Why $100 per barrel oil, won't kill the economy

Yet another lesson in market dynamics.

by StFerdIII



Anyone who follows trade and the political-economy, has to be amazed by the price of oil. Most of us were entirely wrong when we scoffed at Goldman Sach's 2006 report forecasting $100 bbl oil. They were right. So why aren't we in a recession? The ramp up in oil teaches some valuable lessons about the political-economy.

One key lesson is market efficiency. Oil and energy are part of a complex, which has undergone a sea change in innovation, productivity enhancements and effective output. This oil specific market flexibility has been combined in the past 10 years, with an increase in global trade. As trade has increased, market flexibilities have followed. The more flexible your labor and product markets are – the greater the ability to absord higher input costs and restrain inflation.

Contrary to the Eco-Marxist cult and sundry millenialists, market dynamics lessen the impact of higher oil prices. We use more oil, more efficiently, and more productively than ever before. This is in spite of various eco-cult restrictions on drilling, refining and distribution.

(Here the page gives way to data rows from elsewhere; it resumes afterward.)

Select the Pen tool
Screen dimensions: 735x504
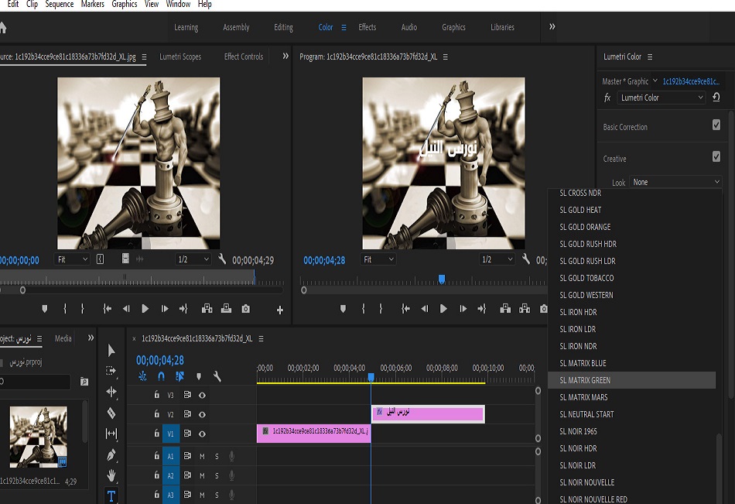tap(111, 454)
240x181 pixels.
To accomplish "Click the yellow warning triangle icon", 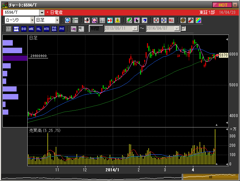I will click(x=117, y=20).
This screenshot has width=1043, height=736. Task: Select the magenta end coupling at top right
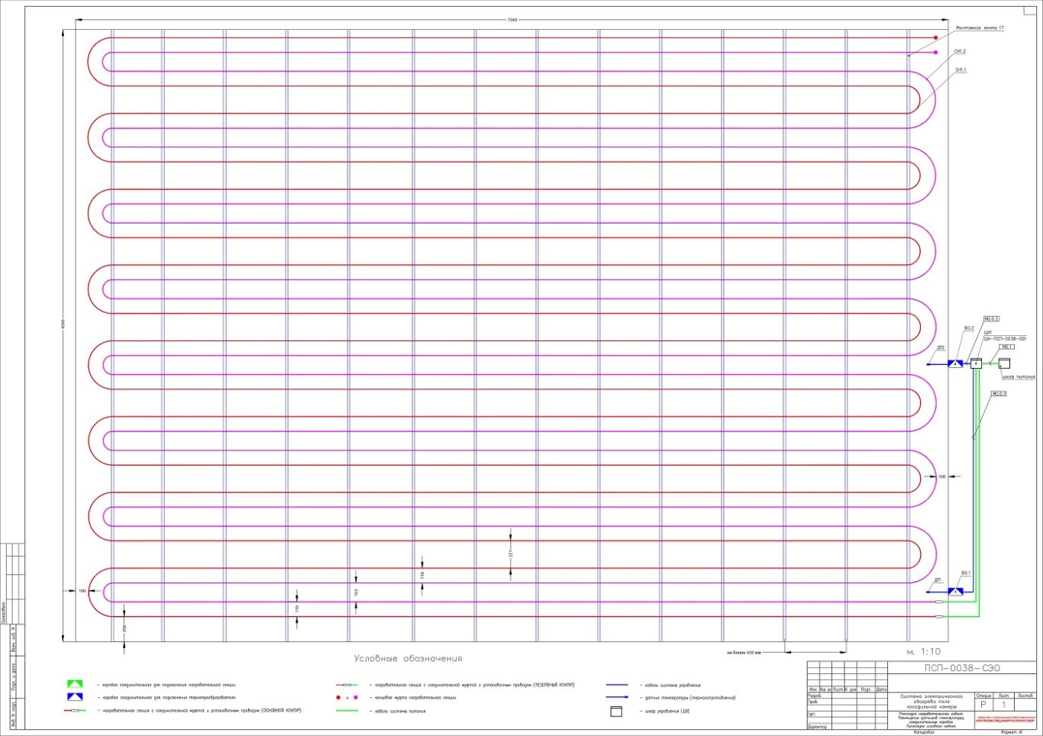pyautogui.click(x=935, y=53)
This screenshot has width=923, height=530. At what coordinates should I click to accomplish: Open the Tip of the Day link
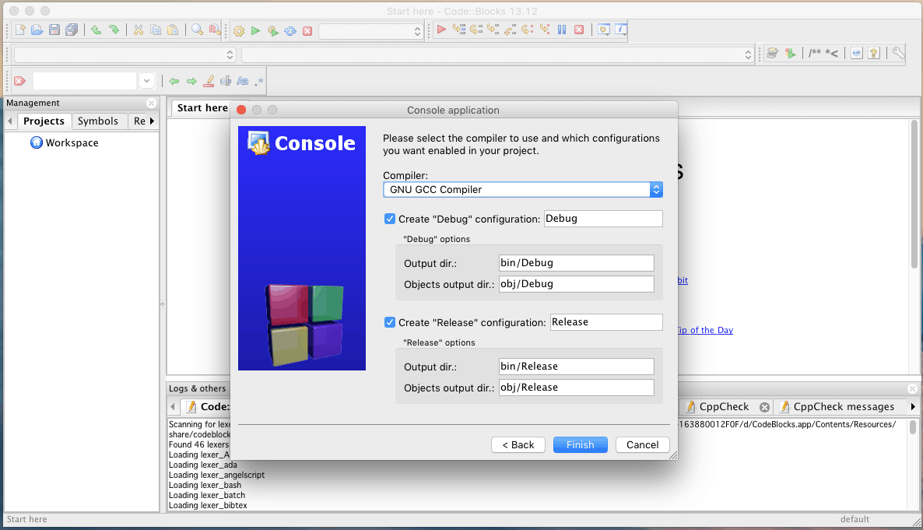pos(704,330)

As Daniel Yergin a prolific expert on energy and global trade states, '“Over the past 30 years, U.S. GDP has grown by 150 percent, while U.S. energy consumption has grown by only 25 percent.' We do a lot more with less.

Not only conservation but the improvements in energy sourcing, distribution, products such as cars [using catalytic converters] and a fundamental shift to clean burning coal and electricity systems, has led to a more energy efficient society. Along with an increase in trade and globalisation, this has meant that a more flexible economy is able to absorb and deal with, higher input prices.

Robust trade and retail market competition, restrains the inflation of higher oil prices, and as products make their way through the supply chain, greater competition squeezes out these higher costs until at the retail level, we see only moderate price increases. A case in point is the recent ramp up to $90 per bbl oil, while retail gasoline prices in the US have actually fallen. Trade and market-capital-labor flexibility are key reasons why our economy is able to absorb higher input costs.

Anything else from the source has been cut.